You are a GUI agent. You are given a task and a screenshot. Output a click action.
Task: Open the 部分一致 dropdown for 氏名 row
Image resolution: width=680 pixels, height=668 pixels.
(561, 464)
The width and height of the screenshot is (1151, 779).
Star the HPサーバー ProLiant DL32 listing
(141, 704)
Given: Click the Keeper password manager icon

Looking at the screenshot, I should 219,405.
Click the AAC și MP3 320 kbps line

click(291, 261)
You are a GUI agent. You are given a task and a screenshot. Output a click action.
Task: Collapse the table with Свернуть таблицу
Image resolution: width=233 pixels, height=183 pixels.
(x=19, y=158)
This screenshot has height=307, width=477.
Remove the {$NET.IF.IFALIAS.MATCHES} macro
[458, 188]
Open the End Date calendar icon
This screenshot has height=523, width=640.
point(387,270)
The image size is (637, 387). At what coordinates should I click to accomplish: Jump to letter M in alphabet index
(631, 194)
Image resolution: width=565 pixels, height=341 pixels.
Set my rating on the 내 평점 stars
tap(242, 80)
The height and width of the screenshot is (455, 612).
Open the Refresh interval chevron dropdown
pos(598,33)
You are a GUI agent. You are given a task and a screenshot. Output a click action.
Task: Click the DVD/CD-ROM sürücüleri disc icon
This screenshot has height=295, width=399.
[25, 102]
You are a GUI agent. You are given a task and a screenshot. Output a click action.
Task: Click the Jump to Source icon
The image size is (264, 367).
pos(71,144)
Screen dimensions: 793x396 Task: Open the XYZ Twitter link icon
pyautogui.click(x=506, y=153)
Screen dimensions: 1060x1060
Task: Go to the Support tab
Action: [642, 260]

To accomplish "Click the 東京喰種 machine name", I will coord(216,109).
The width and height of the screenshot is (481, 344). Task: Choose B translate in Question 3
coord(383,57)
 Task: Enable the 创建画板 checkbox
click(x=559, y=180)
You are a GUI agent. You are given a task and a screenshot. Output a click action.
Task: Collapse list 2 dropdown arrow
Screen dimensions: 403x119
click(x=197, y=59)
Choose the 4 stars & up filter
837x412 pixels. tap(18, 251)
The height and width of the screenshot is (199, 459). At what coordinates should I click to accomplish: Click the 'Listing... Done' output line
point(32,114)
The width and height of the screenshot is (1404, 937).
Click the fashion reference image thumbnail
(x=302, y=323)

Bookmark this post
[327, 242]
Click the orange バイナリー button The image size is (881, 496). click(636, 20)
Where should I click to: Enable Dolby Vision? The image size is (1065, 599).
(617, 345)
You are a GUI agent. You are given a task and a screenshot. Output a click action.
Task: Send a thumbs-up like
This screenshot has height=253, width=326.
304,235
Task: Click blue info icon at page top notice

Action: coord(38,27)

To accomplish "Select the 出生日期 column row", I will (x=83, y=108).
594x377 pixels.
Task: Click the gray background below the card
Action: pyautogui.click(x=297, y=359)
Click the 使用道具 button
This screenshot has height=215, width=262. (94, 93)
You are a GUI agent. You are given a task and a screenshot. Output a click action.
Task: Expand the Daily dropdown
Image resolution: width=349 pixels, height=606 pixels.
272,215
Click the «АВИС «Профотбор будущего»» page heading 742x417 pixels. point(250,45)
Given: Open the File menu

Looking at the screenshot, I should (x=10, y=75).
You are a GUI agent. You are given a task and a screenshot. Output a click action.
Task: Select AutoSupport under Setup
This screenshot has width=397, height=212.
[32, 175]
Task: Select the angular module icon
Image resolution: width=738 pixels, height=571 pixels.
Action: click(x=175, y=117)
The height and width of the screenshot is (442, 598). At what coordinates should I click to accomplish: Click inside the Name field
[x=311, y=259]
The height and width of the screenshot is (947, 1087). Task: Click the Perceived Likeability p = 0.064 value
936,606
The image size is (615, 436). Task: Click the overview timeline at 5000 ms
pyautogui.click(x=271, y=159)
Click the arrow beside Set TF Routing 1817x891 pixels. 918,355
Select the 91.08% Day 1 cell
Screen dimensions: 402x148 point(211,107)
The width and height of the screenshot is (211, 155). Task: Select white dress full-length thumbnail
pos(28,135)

::::

## Problem details
Please reproduce each line above exactly as written.

## Response box
You are a GUI agent. You are given a task and a screenshot. Output a click action.
Task: Open the 部分一致 dropdown for 氏名 row
Image resolution: width=680 pixels, height=668 pixels.
(561, 464)
The width and height of the screenshot is (1151, 779).
Star the HPサーバー ProLiant DL32 listing
(141, 704)
Given: Click the Keeper password manager icon

Looking at the screenshot, I should 219,405.
Click the AAC și MP3 320 kbps line

click(291, 261)
You are a GUI agent. You are given a task and a screenshot. Output a click action.
Task: Collapse the table with Свернуть таблицу
Image resolution: width=233 pixels, height=183 pixels.
(x=19, y=158)
This screenshot has height=307, width=477.
Remove the {$NET.IF.IFALIAS.MATCHES} macro
[458, 188]
Open the End Date calendar icon
This screenshot has height=523, width=640.
point(387,270)
The image size is (637, 387). At what coordinates should I click to accomplish: Jump to letter M in alphabet index
(631, 194)
Image resolution: width=565 pixels, height=341 pixels.
Set my rating on the 내 평점 stars
tap(242, 80)
The height and width of the screenshot is (455, 612).
Open the Refresh interval chevron dropdown
pos(598,33)
You are a GUI agent. You are given a task and a screenshot. Output a click action.
Task: Click the DVD/CD-ROM sürücüleri disc icon
This screenshot has height=295, width=399.
[25, 102]
You are a GUI agent. You are given a task and a screenshot. Output a click action.
Task: Click the Jump to Source icon
The image size is (264, 367).
pos(71,144)
Screen dimensions: 793x396 Task: Open the XYZ Twitter link icon
pyautogui.click(x=506, y=153)
Screen dimensions: 1060x1060
Task: Go to the Support tab
Action: [642, 260]

To accomplish "Click the 東京喰種 machine name", I will coord(216,109).
The width and height of the screenshot is (481, 344). Task: Choose B translate in Question 3
coord(383,57)
 Task: Enable the 创建画板 checkbox
click(x=559, y=180)
You are a GUI agent. You are given a task and a screenshot. Output a click action.
Task: Collapse list 2 dropdown arrow
Screen dimensions: 403x119
click(x=197, y=59)
Choose the 4 stars & up filter
837x412 pixels. tap(18, 251)
The height and width of the screenshot is (199, 459). At what coordinates should I click to accomplish: Click the 'Listing... Done' output line
point(32,114)
The width and height of the screenshot is (1404, 937).
Click the fashion reference image thumbnail
(x=302, y=323)

Bookmark this post
[327, 242]
Click the orange バイナリー button The image size is (881, 496). click(636, 20)
Where should I click to: Enable Dolby Vision? The image size is (1065, 599).
(617, 345)
You are a GUI agent. You are given a task and a screenshot. Output a click action.
Task: Send a thumbs-up like
This screenshot has height=253, width=326.
304,235
Task: Click blue info icon at page top notice

Action: coord(38,27)

To accomplish "Select the 出生日期 column row", I will (x=83, y=108).
594x377 pixels.
Task: Click the gray background below the card
Action: pyautogui.click(x=297, y=359)
Click the 使用道具 button
This screenshot has height=215, width=262. (94, 93)
You are a GUI agent. You are given a task and a screenshot. Output a click action.
Task: Expand the Daily dropdown
Image resolution: width=349 pixels, height=606 pixels.
272,215
Click the «АВИС «Профотбор будущего»» page heading 742x417 pixels. point(250,45)
Given: Open the File menu

Looking at the screenshot, I should (x=10, y=75).
You are a GUI agent. You are given a task and a screenshot. Output a click action.
Task: Select AutoSupport under Setup
This screenshot has width=397, height=212.
[32, 175]
Task: Select the angular module icon
Image resolution: width=738 pixels, height=571 pixels.
Action: click(x=175, y=117)
The height and width of the screenshot is (442, 598). At what coordinates should I click to accomplish: Click inside the Name field
[x=311, y=259]
The height and width of the screenshot is (947, 1087). Task: Click the Perceived Likeability p = 0.064 value
936,606
The image size is (615, 436). Task: Click the overview timeline at 5000 ms
pyautogui.click(x=271, y=159)
Click the arrow beside Set TF Routing 1817x891 pixels. 918,355
Select the 91.08% Day 1 cell
Screen dimensions: 402x148 point(211,107)
The width and height of the screenshot is (211, 155). Task: Select white dress full-length thumbnail
pos(28,135)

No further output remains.